Studio album by Rivers of Nihil
- Released: March 16, 2018
- Studio: Atrium Audio
- Genre: Technical death metal, progressive death metal
- Length: 56:43
- Label: Metal Blade
- Producer: Carson Slovak, Grant McFarland

Rivers of Nihil chronology
| Monarchy (2015) | Where Owls Know My Name (2018) | The Work (2021) |

Singles from Where Owls Know My Name
- "The Silent Life" Released: February 6, 2018; "A Home" Released: February 21, 2018; "Where Owls Know My Name" Released: March 7, 2018;

= Where Owls Know My Name =

2018 studio album by Rivers of Nihil

Where Owls Know My Name is the third studio album by American technical death metal band Rivers of Nihil. It was released on March 16, 2018 through Metal Blade Records, debuting at number 61 and selling 2,750 copies in its first week. It is the third album in the band's tetralogy based around the four seasons, representing autumn.

The album debuted on Billboard and Canadian music charts upon its release in March 2018: number 3 in the Top New Artist Albums chart (Billboard / USA), number 9 in the Current Hard Music Albums chart (Billboard / USA), number 57 in the Top 200 Current Albums chart (Billboard / USA), number 61 in the Top 200 Albums chart (Billboard / USA), number 50 in the Canadian Top 200 Chart, and number 10 in the Canadian Top Hard Music Chart.

Professional ratings
Review scores
| Source | Rating |
| Metalinjection.net | Star |
| AngryMetalGuy | Star |
| Metal Storm | Star |
| Metal Hammer | Star |

==Lyrics==
In a May 2018 Reddit AMA, Uttley and Biggs stated the following regarding the album's concept and lyrical content:

Owls is essentially the story of the last man on earth. He was made immortal by the planet itself (the conscious seed of light, as it were) to be the sole intelligent witness of the death of the planet. Really though this is all set dressing for the more emotional content on display here, so looking TOO closely at the lyrics for story purposes is probably a bit of a futile effort in my opinion. It's really just about loss and getting older and coping with the things you've done in your life.

==Music==
The band announced they had returned to Atrium Audio, where they had recorded their Sophomore effort Monarchy in September 2017, via their Facebook page. The band once again worked with Grammy-nominated producers Carson Slovak and Grant McFarland, who had produced both their debut EP Hierarchy and their second studio album Monarchy.

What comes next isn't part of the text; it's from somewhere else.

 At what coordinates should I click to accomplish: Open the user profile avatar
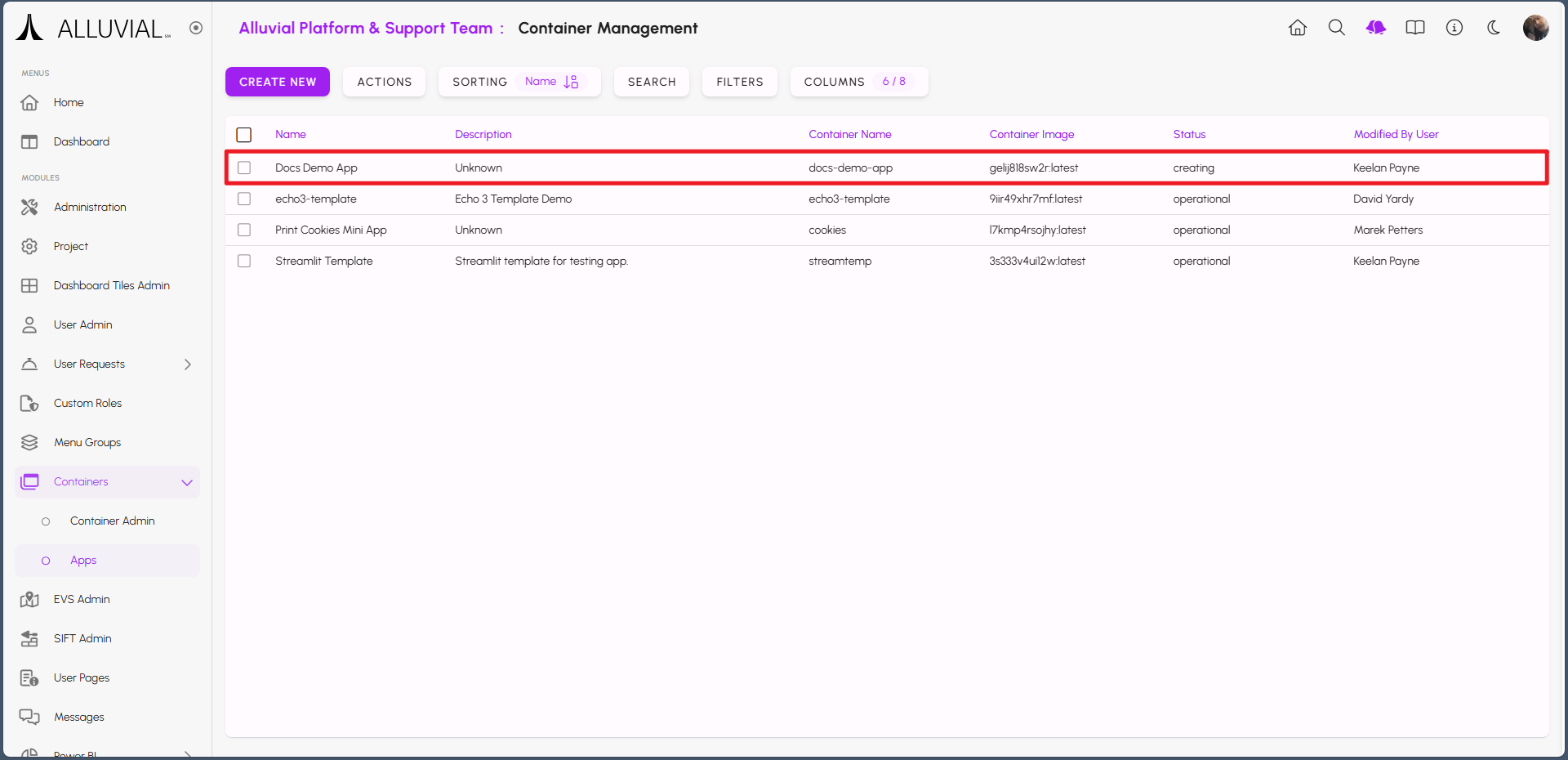coord(1535,28)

The saxophone on the album is performed by Zach Strouse, from the band Burial In The Sky. Uttley met Strouse several years before the release of Owls while recording Strouse's local metal band. While tracking Strouse's guitar, Uttley learned that Strouse was a performance major on saxophone and attending school for saxophone. Uttley was impressed by Strouse's performance at a local university soon thereafter. The two remained close and Strouse agreed to track saxophone for what would become "Owls," first recording for "The Silent Life" at Uttley's home, to rave reviews from the other band members. As a result, Strouse provided 3 solos for the album and atmospheric work on two other songs. Uttley pointed out when interviewed that the band didn't want to be known as "the sax band" and that they were rather simply incorporating new elements into their sound. Uttley also noted that Strouse himself is a death metal fan, and that he was wearing an Origin shirt while recording his solos.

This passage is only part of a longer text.